El plan consistía en enviar nuevamente al Río de La Plata, con fecha de desembarco en junio de 1808, una fuerza poderosa y llevar armamento tanto para las tropas británicas como para un ejército criollo que se pensaba reclutar al llegar. También se enviaría una expedición militar a México, cuya antesala serían ofensivas contra Pensacola y Nueva Orleans para dominar el valle del río Misisipí. 

Sin embargo, el principal ejército, unos diez mil británicos, iría a Venezuela a apoyar a Miranda que llegaría antes a alzar a los locales. Tras apoderarse de Barbados y Puerto Cabello, atacarían Caracas, luego Guayana, Cumaná y Barinas para terminar conquistando Panamá y Cartagena de Indias.

Con los veinte mil venezolanos que esperaba reclutar Miranda, Wellesley avanzaría contra la Nueva Granada. Una vez conquistadas Nueva Granada y Venezuela se podrían enviar flotas contra Chile y el Río de La Plata. El plan de operaciones era increíblemente similar a lo escrito en «Una propuesta para humillar a España»─, documento anónimo surgido en Londres en 1711, según el cual se debían promover los odios entre americanos y peninsulares para facilitar una invasión inglesa por Venezuela y el Río de La Plata, avanzando sobre Nueva Granada y Chile, y por último sobre Perú. Con la división de los territorios dominados por Madrid, Londres esperaba monopolizar el comercio en dichas tierras.

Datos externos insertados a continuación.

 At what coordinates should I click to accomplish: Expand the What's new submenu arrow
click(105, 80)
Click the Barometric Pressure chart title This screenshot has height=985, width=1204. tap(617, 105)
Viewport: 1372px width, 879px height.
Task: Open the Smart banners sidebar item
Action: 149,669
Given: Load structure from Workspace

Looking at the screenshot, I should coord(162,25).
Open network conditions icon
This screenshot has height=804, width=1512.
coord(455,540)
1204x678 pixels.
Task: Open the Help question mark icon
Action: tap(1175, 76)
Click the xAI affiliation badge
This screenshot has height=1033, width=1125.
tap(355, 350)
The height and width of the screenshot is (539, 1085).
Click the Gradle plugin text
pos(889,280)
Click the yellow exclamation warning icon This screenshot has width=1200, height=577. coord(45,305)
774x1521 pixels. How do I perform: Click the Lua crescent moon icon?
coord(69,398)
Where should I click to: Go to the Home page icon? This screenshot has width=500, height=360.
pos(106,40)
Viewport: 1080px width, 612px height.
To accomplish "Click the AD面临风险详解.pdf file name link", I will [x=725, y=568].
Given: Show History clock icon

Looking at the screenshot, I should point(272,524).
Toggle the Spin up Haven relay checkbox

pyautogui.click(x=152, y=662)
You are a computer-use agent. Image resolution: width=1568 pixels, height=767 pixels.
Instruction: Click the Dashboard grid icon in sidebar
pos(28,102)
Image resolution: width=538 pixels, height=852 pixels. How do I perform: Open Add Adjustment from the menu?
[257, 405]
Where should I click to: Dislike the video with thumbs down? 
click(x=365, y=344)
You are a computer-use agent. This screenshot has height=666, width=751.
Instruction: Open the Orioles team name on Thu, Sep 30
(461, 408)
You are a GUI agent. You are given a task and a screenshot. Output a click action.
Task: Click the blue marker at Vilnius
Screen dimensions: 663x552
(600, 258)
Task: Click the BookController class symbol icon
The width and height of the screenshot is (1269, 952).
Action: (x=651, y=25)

Los desastres del Río de la Plata y la evolución de los próximos acontecimientos en Europa, convencieron a los británicos de desistir en sus sueños de conquistar la América española; desde entonces decidieron utilizar tácticas indirectas, financiando las revoluciones, el separatismo y las guerras civiles que fragmentarían el Imperio español. Aprovecharon con ese fin la propaganda hecha durante años entre los criollos por agentes británicos para crear un sentimiento de hostilidad contra la metrópolis, por los supuestos abusos que cometía contra ellos.